Saturday, November 17, 2007

Fannie Mae's credit losses still in doubt - Nov. 16, 2007

Well that didn't take long. The day after I speculated with zero evidence of the nightmare that would exist if one of the big agencies got into trouble, Fortune had the same idea but they backed it up with the troubling accounting game that Fannie Mae apparently was playing:

As usual when you try to hide something on investors, they tend to get annoyed and more distrustful. The result? A falling stock price.
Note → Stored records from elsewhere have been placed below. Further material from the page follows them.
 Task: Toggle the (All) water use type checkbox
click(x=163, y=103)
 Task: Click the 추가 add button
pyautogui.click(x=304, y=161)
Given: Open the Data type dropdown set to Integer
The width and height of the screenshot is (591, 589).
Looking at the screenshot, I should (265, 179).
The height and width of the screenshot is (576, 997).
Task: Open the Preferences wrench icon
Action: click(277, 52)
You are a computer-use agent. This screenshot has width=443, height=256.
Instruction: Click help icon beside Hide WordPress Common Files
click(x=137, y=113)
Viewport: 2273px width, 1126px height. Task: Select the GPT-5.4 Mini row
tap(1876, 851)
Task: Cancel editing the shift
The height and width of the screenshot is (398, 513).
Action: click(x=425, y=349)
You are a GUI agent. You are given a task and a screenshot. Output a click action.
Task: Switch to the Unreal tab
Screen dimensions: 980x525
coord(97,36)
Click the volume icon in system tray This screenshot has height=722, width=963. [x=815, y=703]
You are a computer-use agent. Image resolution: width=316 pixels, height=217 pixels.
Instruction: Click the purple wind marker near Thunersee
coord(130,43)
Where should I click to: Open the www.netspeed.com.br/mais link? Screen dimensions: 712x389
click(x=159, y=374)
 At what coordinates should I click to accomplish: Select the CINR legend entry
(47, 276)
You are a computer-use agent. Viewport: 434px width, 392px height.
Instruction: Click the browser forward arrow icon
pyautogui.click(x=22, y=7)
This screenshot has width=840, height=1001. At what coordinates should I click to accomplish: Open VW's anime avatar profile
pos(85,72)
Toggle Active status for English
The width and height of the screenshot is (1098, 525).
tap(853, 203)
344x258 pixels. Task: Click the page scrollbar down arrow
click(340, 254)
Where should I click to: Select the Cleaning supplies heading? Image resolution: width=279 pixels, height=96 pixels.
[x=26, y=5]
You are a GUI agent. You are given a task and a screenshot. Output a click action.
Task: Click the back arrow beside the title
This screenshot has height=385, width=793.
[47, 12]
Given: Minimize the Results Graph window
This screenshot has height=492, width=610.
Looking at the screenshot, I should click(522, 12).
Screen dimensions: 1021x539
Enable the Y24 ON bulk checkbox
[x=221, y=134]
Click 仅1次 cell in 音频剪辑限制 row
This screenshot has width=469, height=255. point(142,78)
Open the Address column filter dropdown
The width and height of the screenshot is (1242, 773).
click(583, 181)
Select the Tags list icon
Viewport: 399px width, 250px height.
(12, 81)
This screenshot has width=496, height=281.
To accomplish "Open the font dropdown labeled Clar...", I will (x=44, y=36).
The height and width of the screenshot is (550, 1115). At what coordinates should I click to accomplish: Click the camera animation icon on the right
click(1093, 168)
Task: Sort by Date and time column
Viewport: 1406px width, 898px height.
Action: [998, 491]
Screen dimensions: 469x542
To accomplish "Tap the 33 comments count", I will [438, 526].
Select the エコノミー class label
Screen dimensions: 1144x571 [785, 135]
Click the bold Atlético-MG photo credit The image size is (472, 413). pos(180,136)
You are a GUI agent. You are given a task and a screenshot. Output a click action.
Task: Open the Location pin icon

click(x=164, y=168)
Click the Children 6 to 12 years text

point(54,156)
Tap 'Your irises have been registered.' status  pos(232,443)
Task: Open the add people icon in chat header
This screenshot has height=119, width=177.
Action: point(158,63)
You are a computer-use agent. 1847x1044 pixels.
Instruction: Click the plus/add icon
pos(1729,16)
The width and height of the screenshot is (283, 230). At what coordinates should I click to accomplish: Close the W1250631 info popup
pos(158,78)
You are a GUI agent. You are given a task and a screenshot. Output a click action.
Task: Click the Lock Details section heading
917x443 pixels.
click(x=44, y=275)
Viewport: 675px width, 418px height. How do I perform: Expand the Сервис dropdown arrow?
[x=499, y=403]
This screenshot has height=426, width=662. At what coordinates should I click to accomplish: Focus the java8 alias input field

Fannie Mae's credit losses still in doubt - Nov. 16, 2007:
"In announcing quarterly results Nov. 9, Fannie Mae (Charts) used a different methodology for calculating its credit-loss ratio -- one that had the effect of making the ratio appear more reassuring to investors than it is. In response to investor concerns about the change, first reported this week on, Fannie Mae executives held a conference call with analysts Friday morning that did little to placate investors. Fannie Mae shares fell $2.32, or 5.39%, Friday. The company's stock price has plunged 17% since Fortune revealed the change in disclosure in a story posted online Wednesday"

1 comment:

Anonymous said...

1. Fannie Mae is a prime example of the worthlessness of federal regulatory agencies. The loss doesn't imply that the regulatory agency is bad, it's the fact that they seem to be unaware of the accounting, risk management and pricing "methodology" utilized by fannie.

2. All finance dorks know that even the lowest tranche -- drawn from a pool of the most mediocre undergraduate finance students -- are able to price and quantify the risk of a mortgage, a mortgage-backed security and any derivative instrument that might be created based upon the mortgage-backed security. For the media to suggest that these mortgagebuggers are *that* hard to price is ludicrous and should be the source of a good belly chuckle by all your students.

3. In this case, Miller-Modigliani might suggest that the accounting is somewhat irrelevant. The value of the company is dependent upon the risk/return characteristics in the underlying nature of the company's business.

4. The biggest risk of these types of companies is the moral hazard which stems directly from a) abstruse political intermeddlers, and, b) the complications caused by the ill-defined role of these inherently inept regulatory agencies.

5. If the Fannie, Ginnie and Sallie Maes all become excessivley volatile, there will be cries for greater regulation, when, in fact a big part of the problem with regulatory structure is the unaccoutability of the oversight agencies. They should be forced to indemnify the companies they're regulating. (BTW, the FDA should also be forced to indemnify the companies they regulate). Indeminfication will force them to closely examine the utilized risk management systems. If the regulatory agencies are unable to indemnify and bless the risk management systems, which I suspect that they will be unable to do, they should be disbanded.